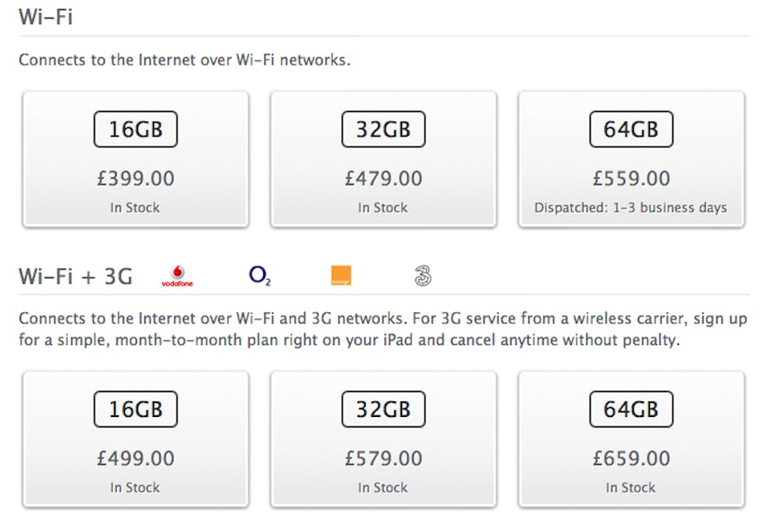This screenshot has height=532, width=778.
Task: Click the £559.00 price
Action: coord(631,178)
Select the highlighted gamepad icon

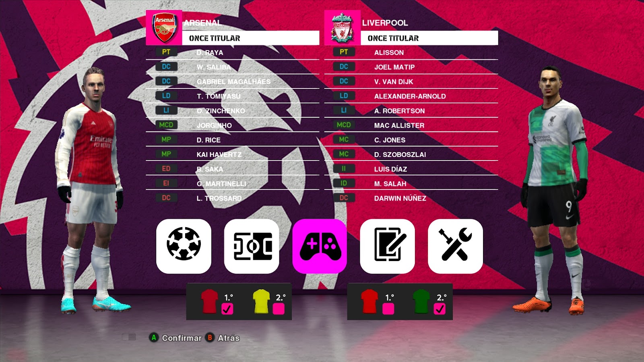[x=320, y=246]
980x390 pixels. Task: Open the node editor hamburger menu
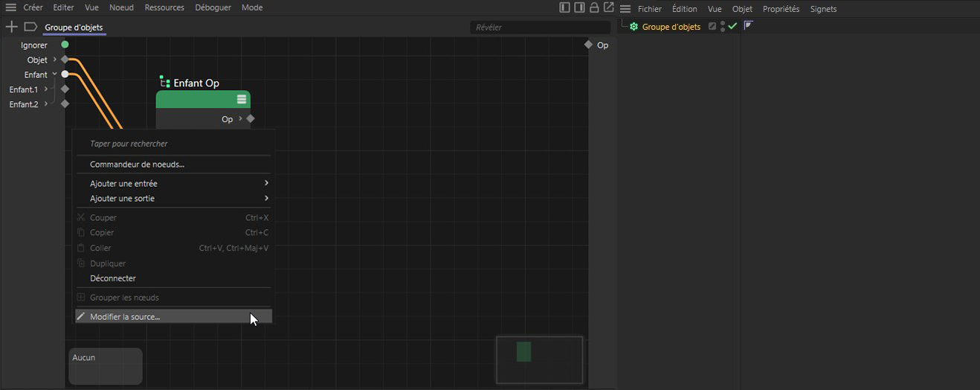10,7
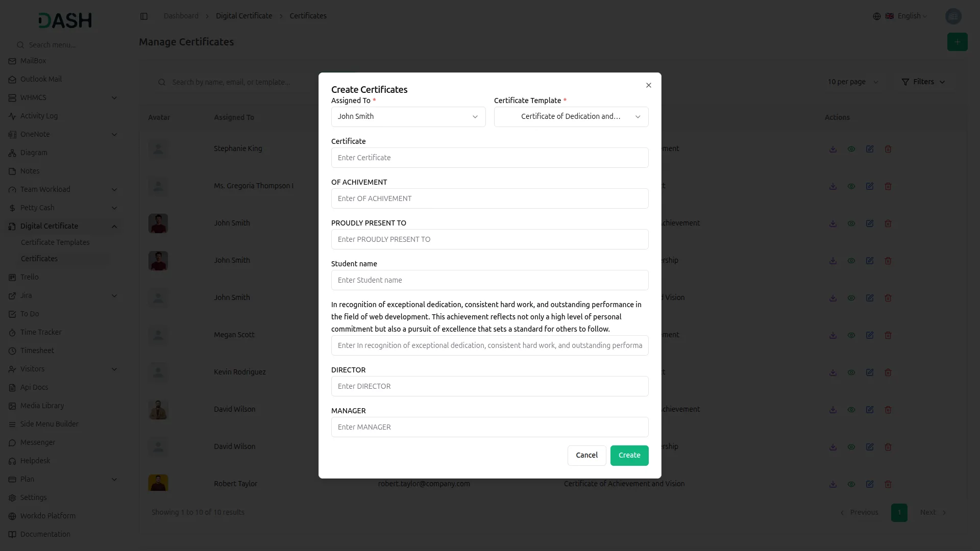
Task: Click the Enter Certificate input field
Action: point(490,158)
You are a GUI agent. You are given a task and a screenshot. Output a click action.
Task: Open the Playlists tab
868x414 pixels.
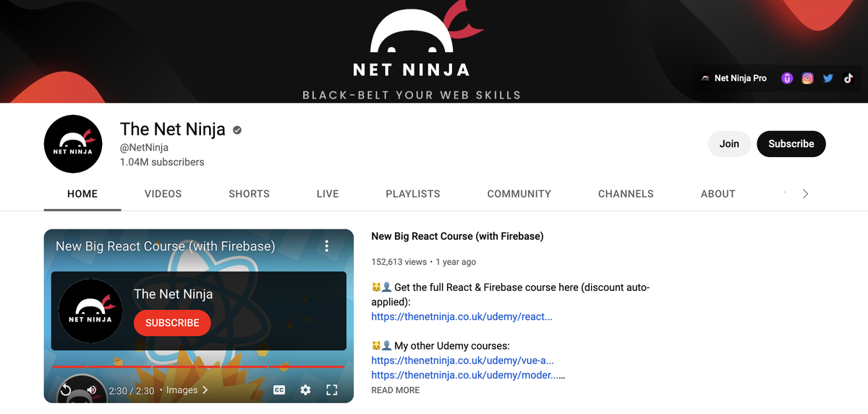[412, 194]
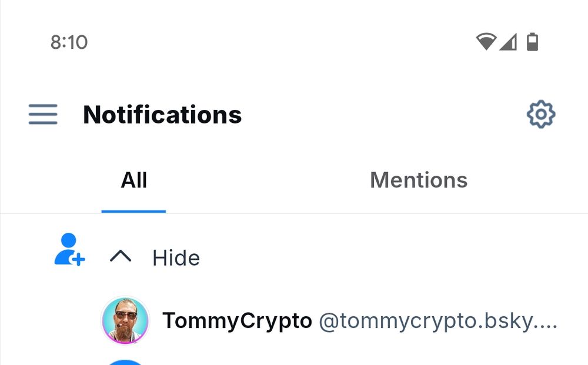Click the Notifications page title
This screenshot has width=588, height=365.
(x=162, y=115)
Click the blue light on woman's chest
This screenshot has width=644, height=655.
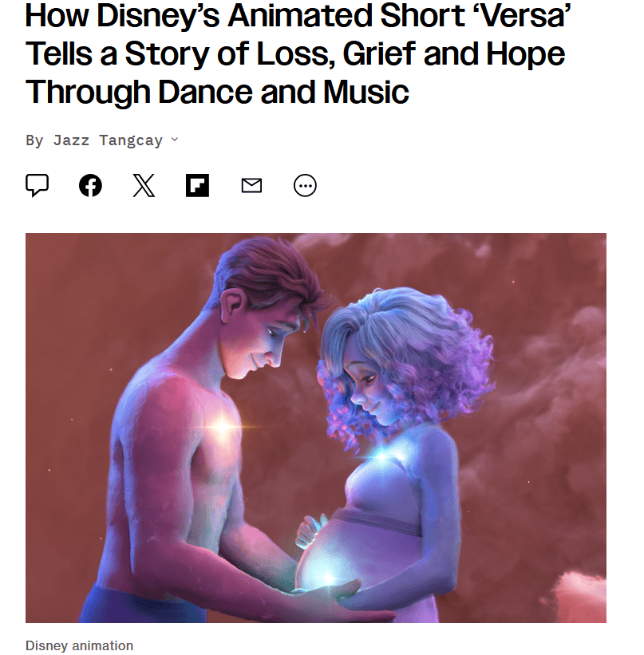(x=381, y=456)
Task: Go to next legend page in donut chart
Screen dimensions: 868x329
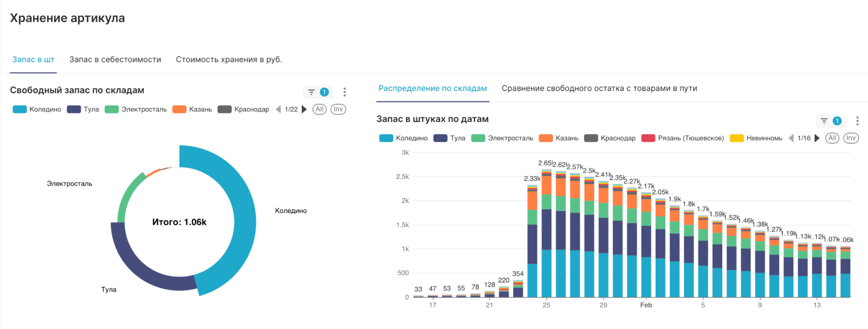Action: pyautogui.click(x=304, y=109)
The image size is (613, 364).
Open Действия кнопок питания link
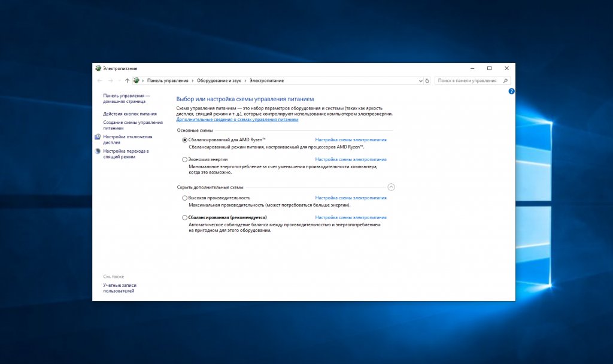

---

- [Work instructions] Every line from the one containing "Screen dimensions: 868x329" through the end of the entries above is to be copied exactly; pictures are to be left out.

- [Reply to the task]
Screen dimensions: 868x329
Action: pyautogui.click(x=304, y=109)
The image size is (613, 364).
Open Действия кнопок питания link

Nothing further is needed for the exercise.